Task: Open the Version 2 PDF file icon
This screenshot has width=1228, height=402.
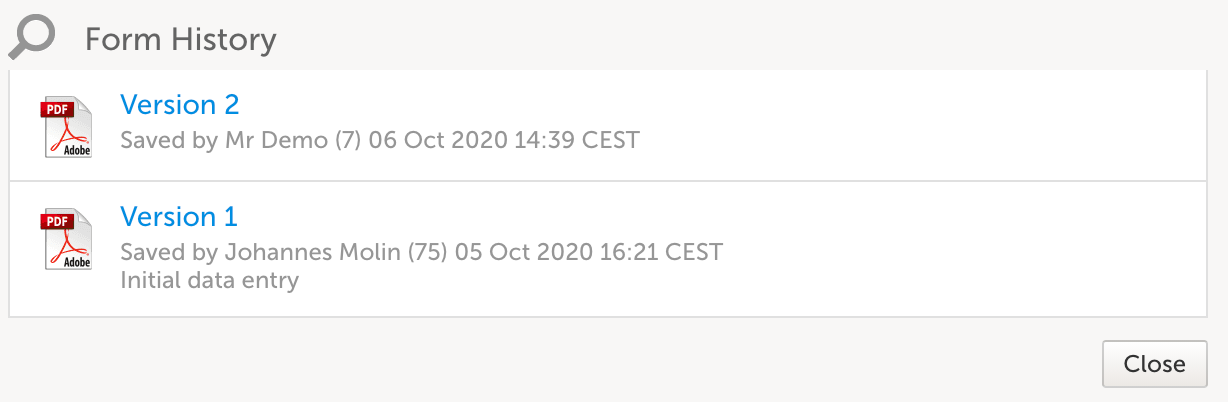Action: 66,127
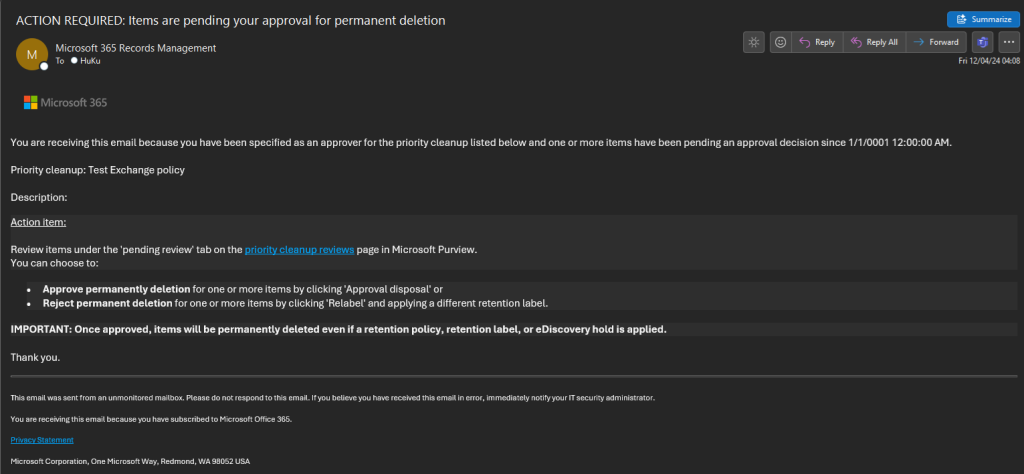Viewport: 1024px width, 474px height.
Task: Click the Reply arrow icon
Action: click(x=804, y=42)

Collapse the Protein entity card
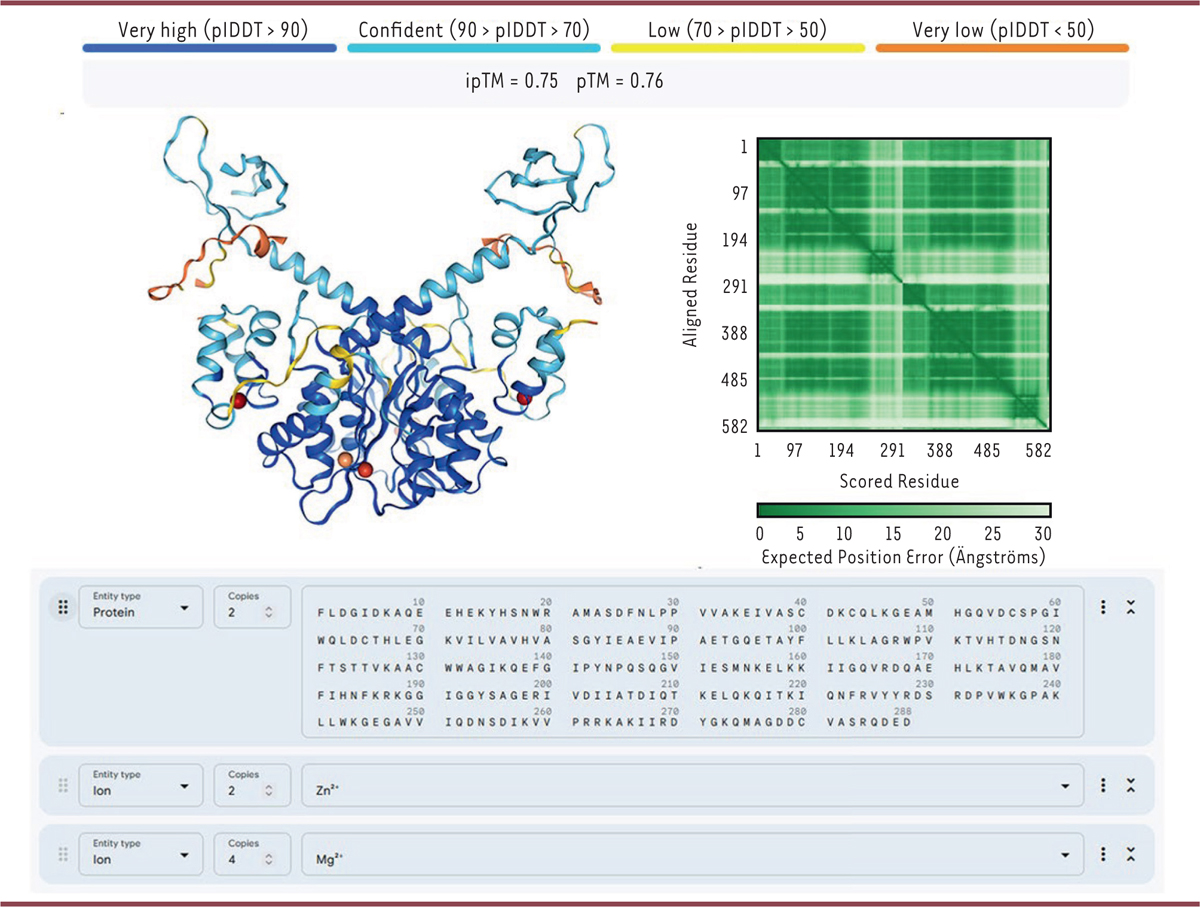[1131, 606]
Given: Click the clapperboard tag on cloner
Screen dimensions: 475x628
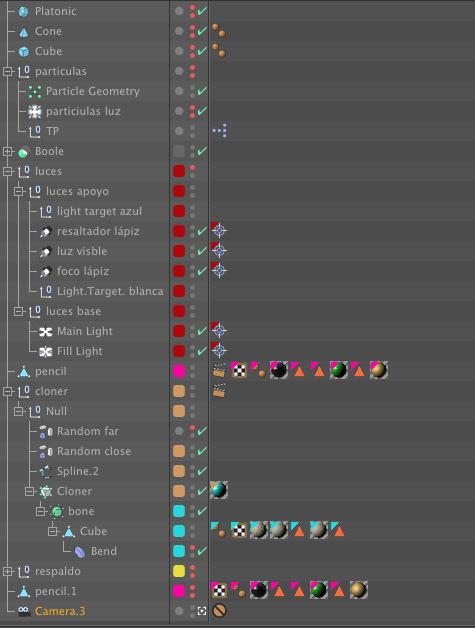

(What you will do) Return every entry from the listing above exactly as it stands, leaving out any picture.

(Answer to the problem)
Task: Open the Version 2 PDF file icon
This screenshot has width=1228, height=402.
Action: 66,127
Viewport: 1024px width, 474px height.
Task: Click the Reply arrow icon
Action: click(x=804, y=42)

Collapse the Protein entity card
[1131, 606]
Given: Click the clapperboard tag on cloner
Screen dimensions: 475x628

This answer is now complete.